Mike and I looked at each other puzzled trying to imagine the possibility.  Ron held the answer behind a smirk while he watched Mike and me try to figure out the answer.

 

“It’s about simplicity.  Complicated will fail you more often than not,” said Ron.

 

He took the birch bark and rolled it into a cone.  He then wrapped a piece of twine around it at the bottom.  I watched the calloused and rather large hands work, I really couldn’t imagine how this was going to catch me food outdoors.

 

“Now!
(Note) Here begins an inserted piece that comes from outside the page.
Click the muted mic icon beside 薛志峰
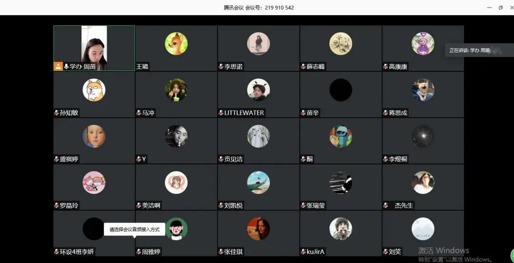Viewport: 514px width, 263px height. click(303, 67)
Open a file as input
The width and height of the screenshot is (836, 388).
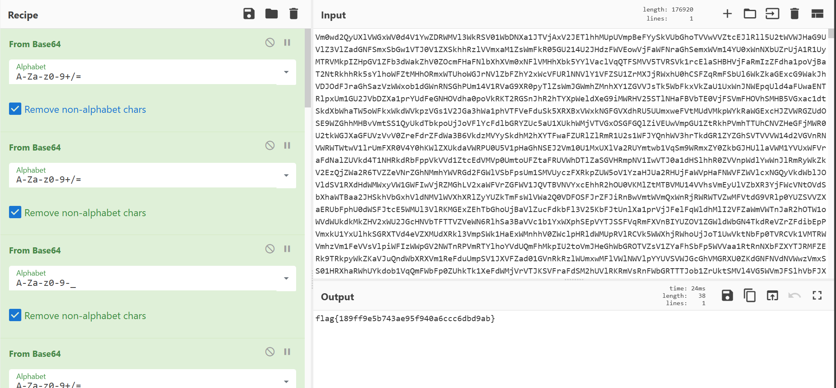click(750, 14)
What you are going to do is to take some pinesap and rub it inside the cone.”

 

“When you finish your meal near your fire, take some crumbs and sprinkle them into the bottom before placing it next to where you ate.”

 

My demeanor changed from puzzled to amazed as I realized his tactic.  He didn’t want to chase the animal; he wanted to let it do all the work.  Ron shared wealth of knowledge through the evening as we used sticks, line and a knife to create a multitude of traps.  They all had specific applications and were useful in trapping in different settings.

The genuine joy that Ron shared as Mike and I watched these creations in action made me more excited than ever to get outside.  Ron impressed upon us how important it was to practice these before applying them in a time of need and expecting them to work.  When we arrived back home in Middlebury, we set up a classic paiute deadfall trap (mouse takes cheese, cheese moving lets rope go, rope pulls stick out from under brick, brick falls on mouse) for the mouse that had been frequenting our kitchen and leaving little “presents” for us in the bottom of the oven.

Just as Ron predicted, it fell a few times before we were able to get a stable version up and running.  If it were a time crunch situation with the sun going down, we wouldn’t have gotten the traps up in time.  Ron’s philosophy of practicing the skills before they are needed made sense here, trying to figure this out in the cold while hungry with shaky hands would have been no fun.  Mike and I familiarized ourselves for an hour with the trap in preparation for our final outdoors adventure, the one without Ron there to help us.

Mike and I woke up at the crack of dawn on Monday when the sun came over the ridge and poured light into our shelter.  It felt quite natural to wake up so early even though I normally sleep in.  We were so tired the night before because of all the work we had done and because the light had vanished at four in the afternoon.  We slept on leaves, with leaves covering us, in a structure made mostly of leaves.  It got us through the night but was not the most comfortable situation I have had outdoors.

When we set out to make it a “survival” adventure, Ron brought up the point that in a survival situation, you are not supposed to be comfortable.  You are supposed to make do and last until the sun comes up again so that you can get out.  Mike and I had successfully modeled our “survival situation” for twenty-four hours.

We didn’t really talk much that morning.  We were tired but we were both happy and reflecting.  I was surprised because I thought that the endeavor was going to be grandiose and a huge deal but instead, the adventure was quite easy and enjoyable.  It wasn’t what is shown on TV.  It really is a way of life that is much more accessible and possible than I imagined.   The night put into perspective many of Ron’s philosophies.  We didn’t panic and we lived.